Monday 19 September 2016

OUGD601 - Dissertation Brainstorming

Throughout the summer break, I spent time brainstorming potential areas of investigation for my research project, specifically writing lists of topics/areas that really interest me. I made sure to take into consideration my previous two years of study on the course, as it seemed appropriate to extend these interests into COP 3. I began by compiling a list of initial areas of interest:

  • Postmodernism
  • Consumerism and capitalism
  • Situationalist theory and visual communication
  • Post-structuralism
  • Deconstructionist theory
  • Can a typeface or sign system be used to represent the theories and philosophies of this movement?
  • Trends in visual culture
  • The slow movement – re-emergence of traditional values, attitudes, techniques, practices and ideologies – how is this influencing commercial, mainstream design as well as personal, individual designers work?
  • The future of visual communication
  • Technologies impact on graphic design practice
  • Authorship within graphic design
  • Defining graphic design now - the blurring of boundaries between the various practices and areas within the creative spheres – why is it important to define things? Why can’t we be content with transience? 
  • Is the role of graphic design certain anymore? Can the role of a graphic designer be defined?
  • Graphic design of the past: distinct styles, trends, aesthetics and generally accepted trends. I feel that there is a lack of definitive aesthetic nowadays but why does it make me feel uncomfortable? Why do I feel that there has to be a defining aesthetic of the times. 
  • To what extent do underground and avant-garde cultures infiltrate the mainstream, collective conscious of contemporary visual culture?

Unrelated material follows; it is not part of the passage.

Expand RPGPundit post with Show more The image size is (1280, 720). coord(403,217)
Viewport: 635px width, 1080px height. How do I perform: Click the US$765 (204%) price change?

  • Graphic design then vs graphic design NOW?
    What role does graphic design play in changing culture?
    How do favoured aesthetics and processes from the past become reinvented and almost championed by hipsters now rather than wider mainstream visual culture?
    Has contemporary visual culture become indefinable? 

Wednesday 14 September 2016

Level 06 Dissertation Question Thinking

AREA’S OF INTEREST & POSSIBLE QUESTIONS:
My initial proposal discussed the slow movement as being an antidote to particular cultural or societal issues but you must remember that these issues must be proven and not just assumed to be true. Try to remain impartial. You should aim to unpick the key philosophies of the slow movement and analyse them in relation to established positions on technology / internet / mass media / etc. The practitioners you mention all seem to work mostly on “vanity” projects producing decorative work – what about normal, commercial graphic design? Is there a role for slow outside these subjective, insular practices?’ 

I am interested in researching how current trends in visual communication may give us a clue as to what graphic design will be like in the future? I want to examine graphic designs role within contemporary visual culture? What purpose does it supposedly serve? Do people even know what it is anymore?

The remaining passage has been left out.